6 réflexions sur « Homéotéleute et Polyptote (9/10) »

  1. Conclusion transition:  » … Mais nous parlons en vain, nous sommes inaudibles, et le destin doit s’accomplir. Eh bien, soit ! Qu’il s’accomplisse ! »

    Propos d’un porteur de Gilet Jaune interviewé par France 2 à la sortie d’une séance de rédaction collective d’une page de Cahier de Doléances (version 2019). Il a ajouté que « face à la dictature qu’exercent les morts sur les vivants, » (propos empruntés à Comte, l’Auguste pas Sponville, le nanti bien connecté), son destin à lui était de préparer l’action post-consultation!

    Si l’histoire ne se répète pas, elle hoquette! HIC! HIC! et NUNC!

    Ah, ça ira, ça ira! (Comme c’est HIC ET NUNC, il faut lire: « Oh ça va, ça va quoi! »)

    La qualité du pedigree déterminera la hauteur à laquelle les aristocrates ou plutôt ceux qui, aujourd’hui les snobent, seront pendus aux lanternes!

    le Sans Culottes illuminé qui se les gèle!

  2. Ça y ressemble. Dans mes commentaires précédents, j’ai déjà emprunté à Gainsbourg-Bardot (Tu veux ou tu veux pas; Je t’aime moi non plus).

  3. Avant de voir la référence-révérence, j’aurais dit que c’était du Prévert.

  4. Vous avez lu l’histoire
    D’Achille
    Au talon fragile
    Comment il vécu
    Comment il est mort
    Ça vous a plu hein
    Vous en demandez encore
    Et bien
    Écoutez l’histoire
    D’Homéo et Cocotte.

    Alors voilà
    Homéo à une cocotte
    Elle est belle et son prénom
    C’est Polyptote
    A eux deux ils deviennent
    Un gang Reine
    Et Roi énorme
    Au futur hors normes.

    Un de ces quatre
    Ils tomberont ensemble
    Lui s’en fous
    C’est pour Cocotte qu’il tremble
    Quelle importance
    Que la déesse lui fasse la peau
    Moi Polyptote
    Je tremble pour Homéotéleute.

    De toute façon
    Ils ne pouvaient plus s’en sortir
    La seule solution
    C’etait mourir
    …etc…

    D’après Bonnie and Clyde (Gainsbourg – Bardot)

  5. Très bel inventaire homérique. Antolinos a trouvé son poète.

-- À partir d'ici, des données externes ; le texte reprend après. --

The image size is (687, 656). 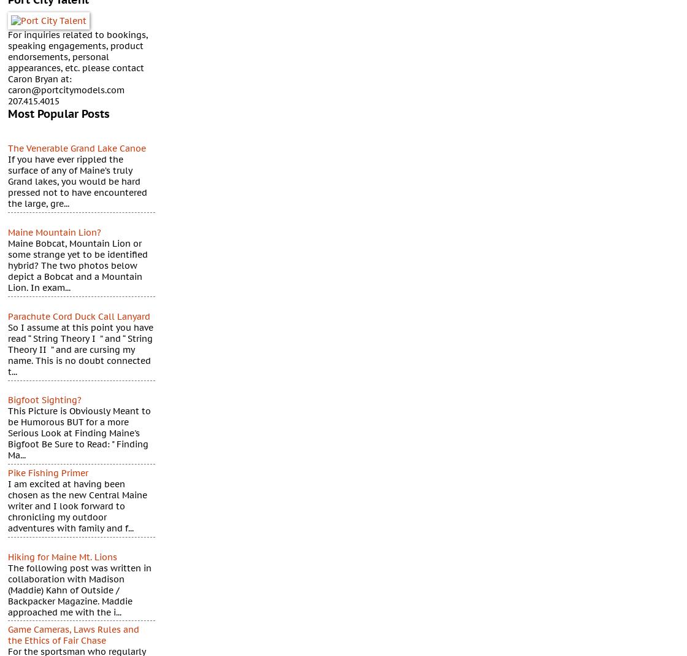 What do you see at coordinates (7, 265) in the screenshot?
I see `'Maine Bobcat, Mountain Lion or some strange yet to be identified hybrid? The two photos below depict a Bobcat and a Mountain Lion. In exam...'` at bounding box center [7, 265].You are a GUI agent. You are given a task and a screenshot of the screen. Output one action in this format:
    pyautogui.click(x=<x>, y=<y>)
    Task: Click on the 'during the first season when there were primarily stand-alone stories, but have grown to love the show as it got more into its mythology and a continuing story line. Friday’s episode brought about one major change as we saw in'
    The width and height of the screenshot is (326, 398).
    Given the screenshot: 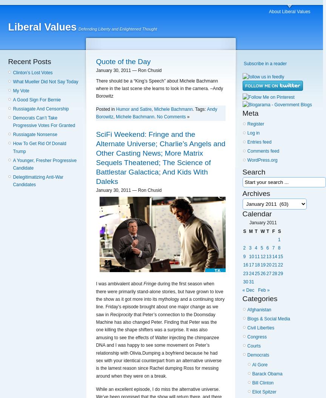 What is the action you would take?
    pyautogui.click(x=159, y=299)
    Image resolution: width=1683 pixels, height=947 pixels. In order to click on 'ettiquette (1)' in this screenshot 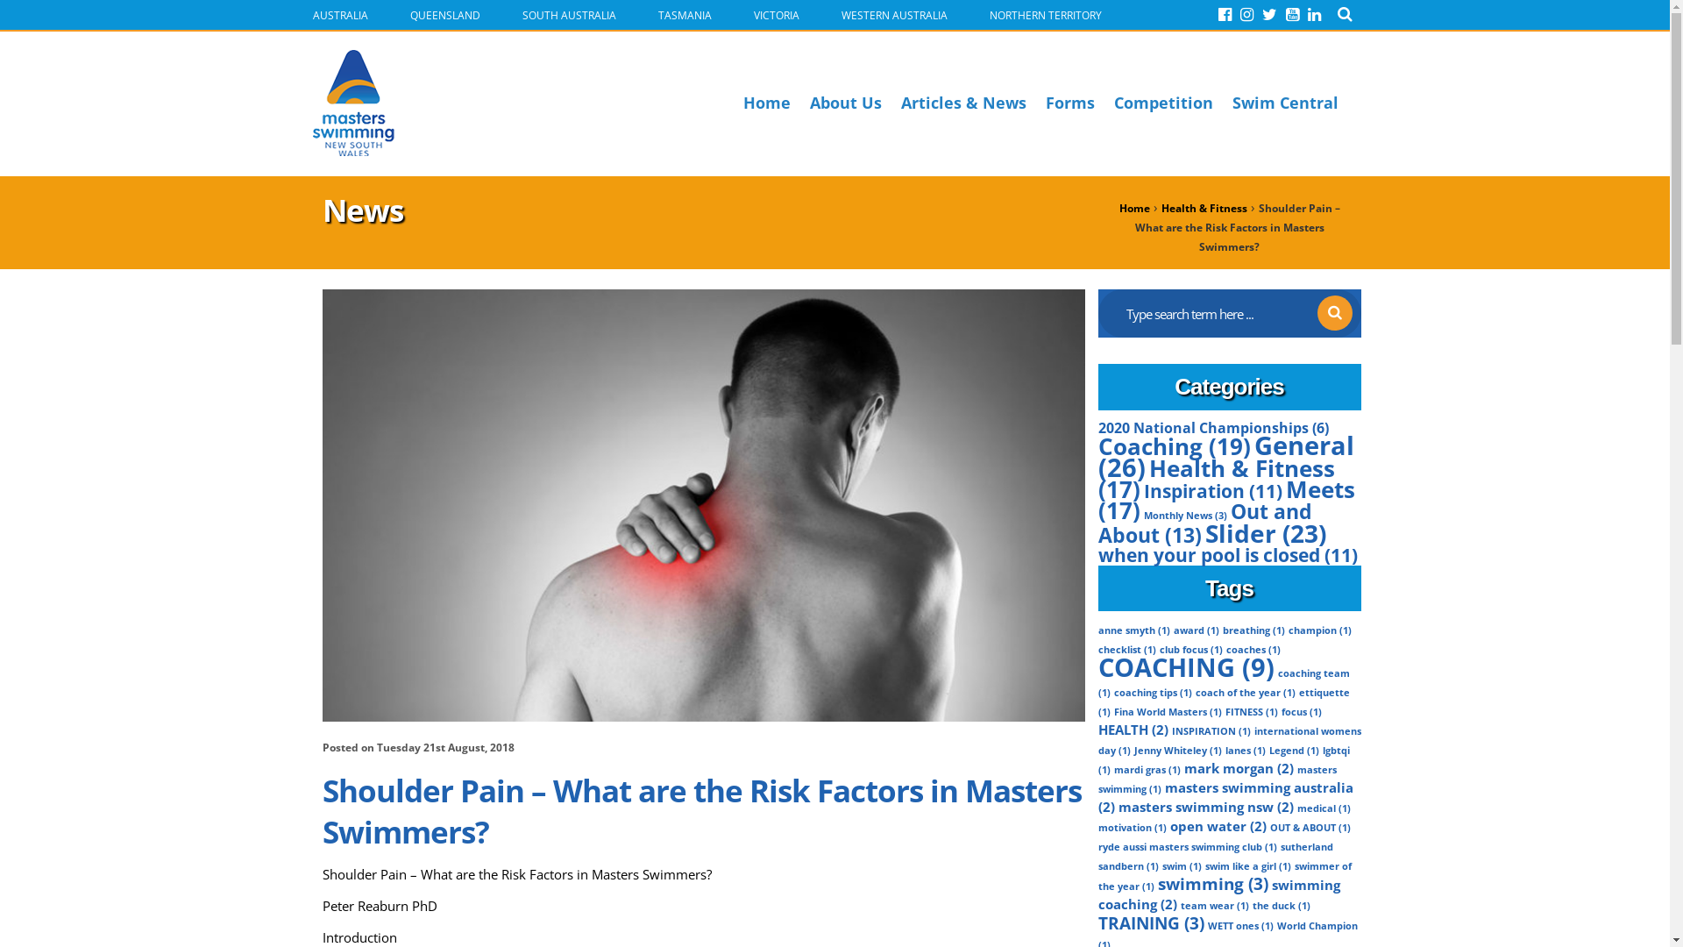, I will do `click(1222, 701)`.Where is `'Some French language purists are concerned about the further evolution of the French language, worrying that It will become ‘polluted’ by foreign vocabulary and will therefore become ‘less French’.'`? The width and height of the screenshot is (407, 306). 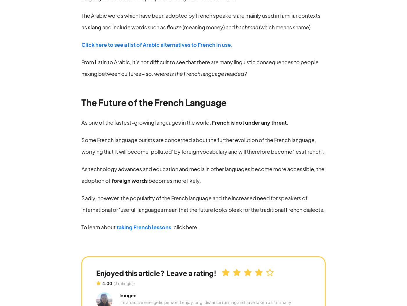
'Some French language purists are concerned about the further evolution of the French language, worrying that It will become ‘polluted’ by foreign vocabulary and will therefore become ‘less French’.' is located at coordinates (203, 145).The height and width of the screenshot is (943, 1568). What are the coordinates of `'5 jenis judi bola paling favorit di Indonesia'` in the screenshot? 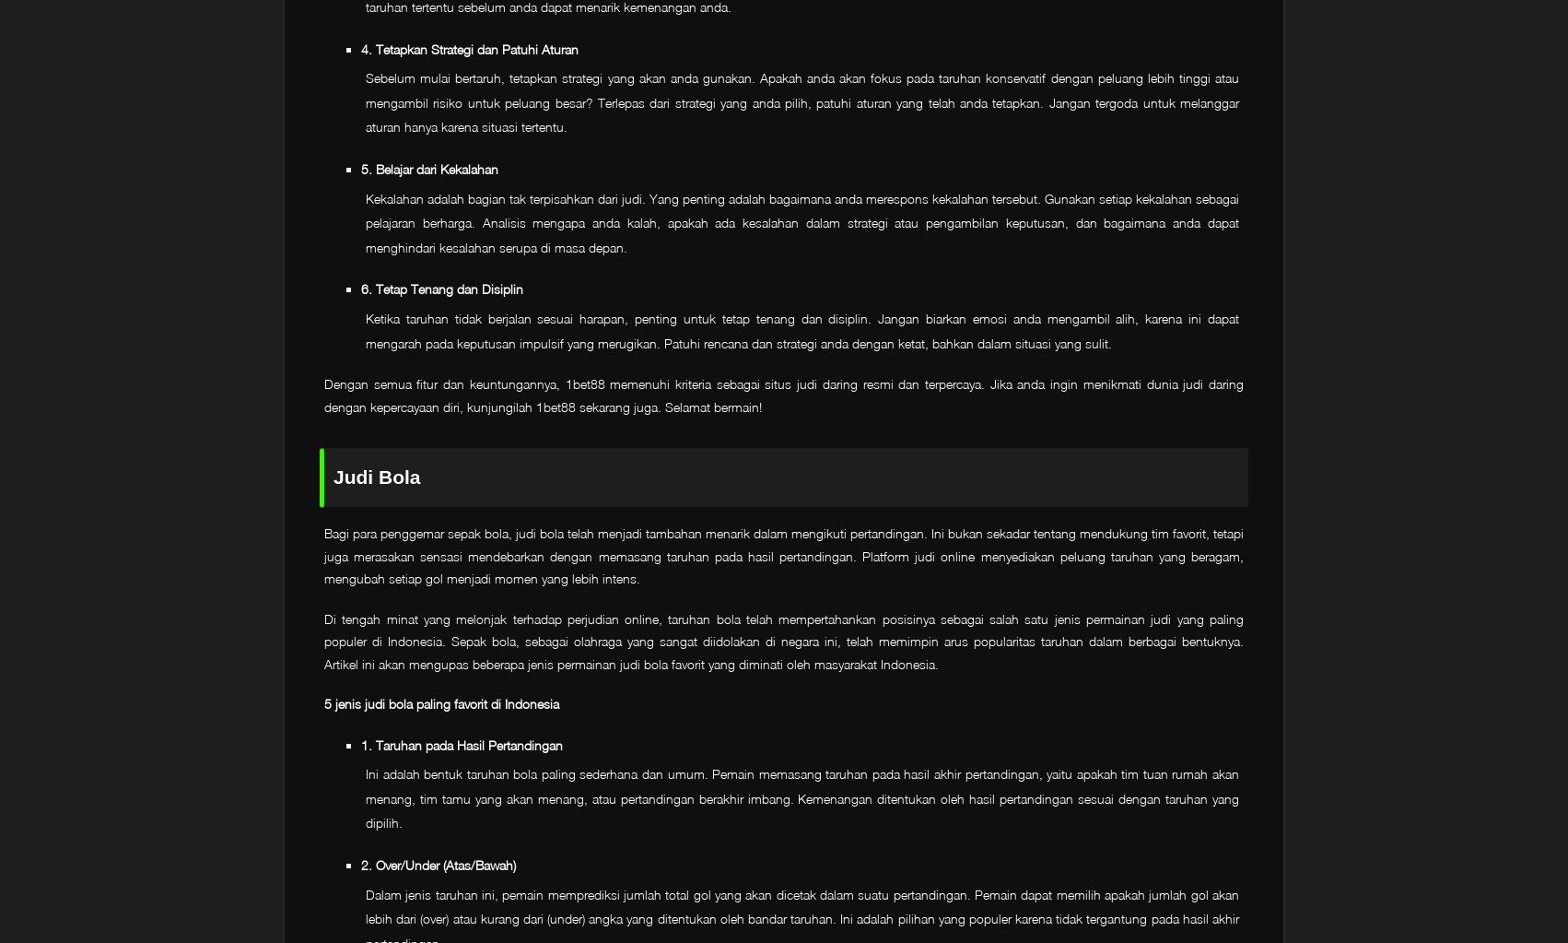 It's located at (323, 702).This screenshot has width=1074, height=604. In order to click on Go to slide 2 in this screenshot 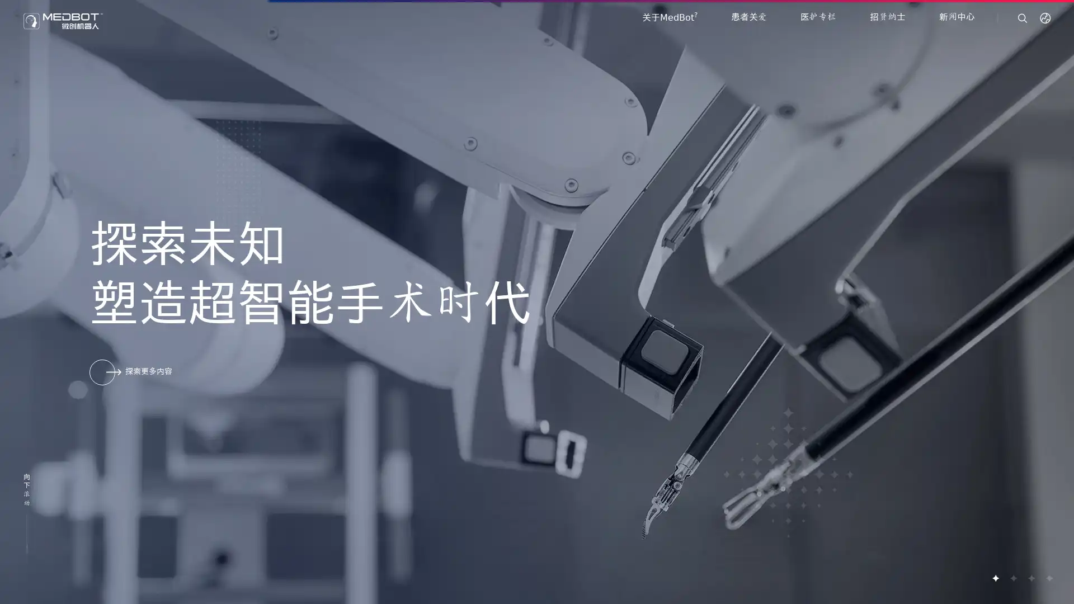, I will do `click(1013, 578)`.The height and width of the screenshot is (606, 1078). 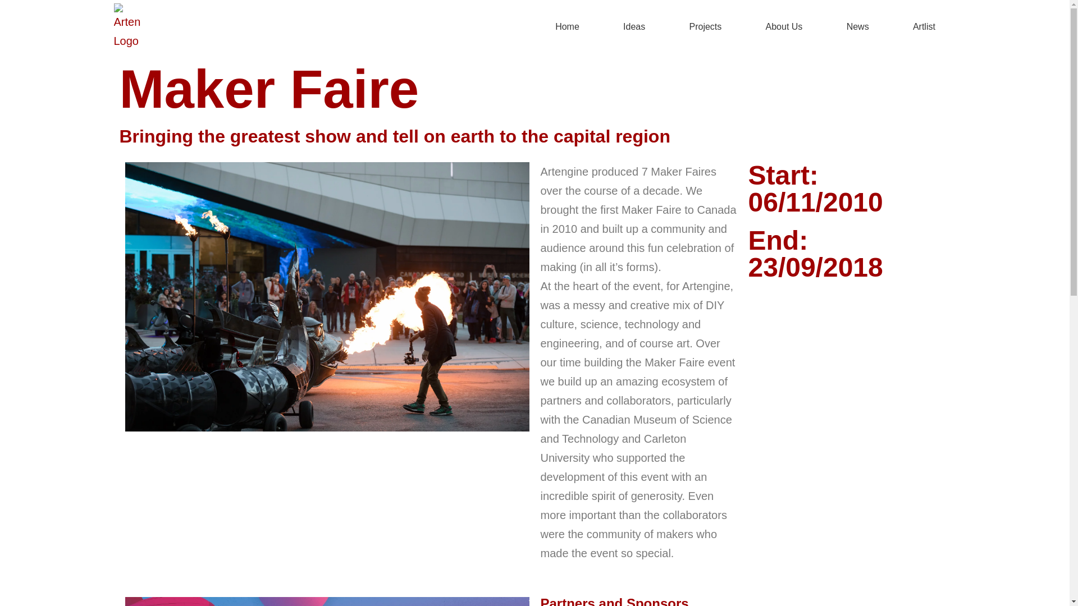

  6. Et parmi les invités de ces noces mémorables on vit paraître du beau linge et des haillons glorieux tels le chef des Hérules fistuleux, Odoacre qui fut maudit par sa mère à l’instant même de sa naissance pour s’être présenté coiffé d’un casque à cornes ornementé de fils de fer barbelés sans souci du qu’en dira-t-on et dont le père eut si peur qu’il s’exila lui-même au pays des Hespérides où poussent les pommes d’or -autant dire les oranges – où il lia connaissance avec les Orgénomèques grands massacreurs de n’importe quoi et de tout ce qui est tuable, toujours en guerre avec tous les peuples de la Bétique et notamment les Autrigons aux chaudes larmes, lesquels demandèrent à franchir le Tartare du séjour des morts afin de mettre un terme à leurs souffrances et qui reprochaient aux Orgenomèques de les tuer deux fois alors qu’une seule aurait suffi.
    Parut aussi la reine des Bamileke au giron accueillant du pays d’Afriki dont on ne sait rien sinon qu’elle couchait avec dix hommes la même nuit et en redemandait au matin, bravo l’artiste.
    L’explorateur Marseillais Pythéas le menteur qui remonta au Septentrion et en rapporta de l’étain des îles Cassitérites en même temps que les pieds gelés fut aussi de la noce.
    Et d’autres encore plus exotiques les uns que les autres mais la fête bat son plein : Epiclèse, roi d’Antanaclase, père putatif quoi c’est pas un gros mot d’Homéotéleute donna des spectacles de musique homophonique qui, il faut bien le dire, ne valait pas le Sirtaki ou la cinquième de Beethoven mais bon, exceptée la reine des Bamileke qui s’y connaissait en danse du ventre, les autres n’avaient jamais entendu que le fracas des armes.
    Ah, et n’oublions pas Samson béni de Jéhova, celui qui combattait les Philistins à coups de mâchoire d’âne.
    Mais silence. Le drame secoue les nouilles. Couchez les enfants libres de toute attache et mettez vos ceintures. Libres de toute attache. Le funeste destin va frapper en attendant l’aurore aux doigts de rose.